Test Suite MinimizationBlack-box testingSoftware evolutionVersion controlTemporal attenuationRisk assessmentStatic call graphFault detection rateTest case selection
Authors
Kamruzzaman Asif, Md. Siam, Kazi Sakib
Abstract
Test Suite Minimization (TSM) reduces the size of test suites while preserving their fault detection capability. In black-box TSM, reduction is performed without relying on production-code instrumentation. While several black-box TSM approaches have explored metrics like test logs or test similarity, these often suffer from scalability and efficiency issues. Recently, change history has been explored as a lightweight and scalable indicator for guiding black-box TSM. However, existing approaches treat historical modifications uniformly, ignoring the temporal dynamics of software evolution where recently modified code tends to be more fault-prone.

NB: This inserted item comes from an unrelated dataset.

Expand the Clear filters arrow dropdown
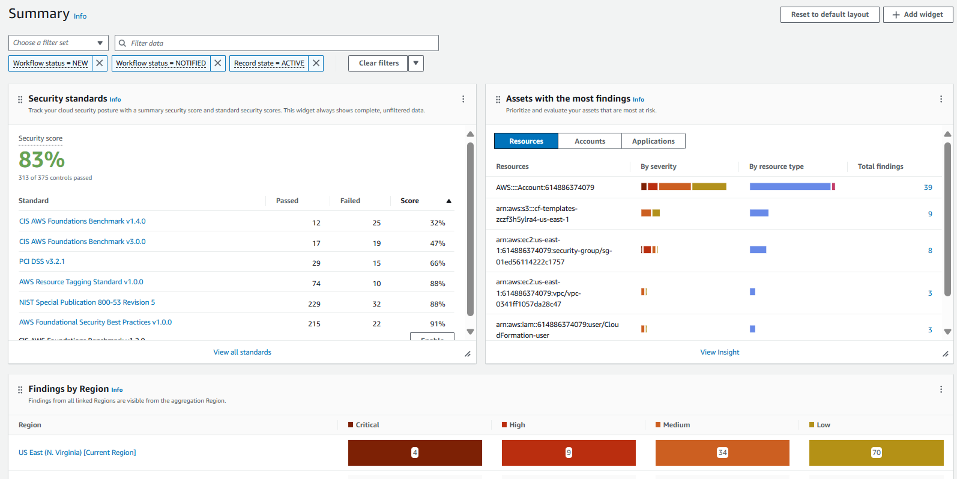The height and width of the screenshot is (479, 957). [416, 63]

To address this limitation, we introduce temporal modeling into black-box TSM and propose Temporal Risk-driven Test Suite Minimization (TRTM). TRTM extracts modification history from version-control metadata and applies exponential temporal attenuation to weight changes based on recency, producing time-weighted class-level risk scores that reflect fault-proneness. Next, it determines dependencies between test cases and production classes by constructing static call graphs derived solely from test code, preserving the black-box setting. The risk scores of the classes exercised by each test case are then aggregated using statistical measures such as Average and Geometric Mean to compute a risk score for the test case. Finally, test cases with the highest risk scores are selected to construct the reduced suite. Evaluation on a large dataset containing 14 projects with 631 versions shows that TRTM consistently outperforms the state-of-the-art baseline, achieving a mean Accuracy of 0.72 (vs. 0.66) and Fault Detection Rate (FDR) of 0.75 (vs. 0.69), while also reducing execution time.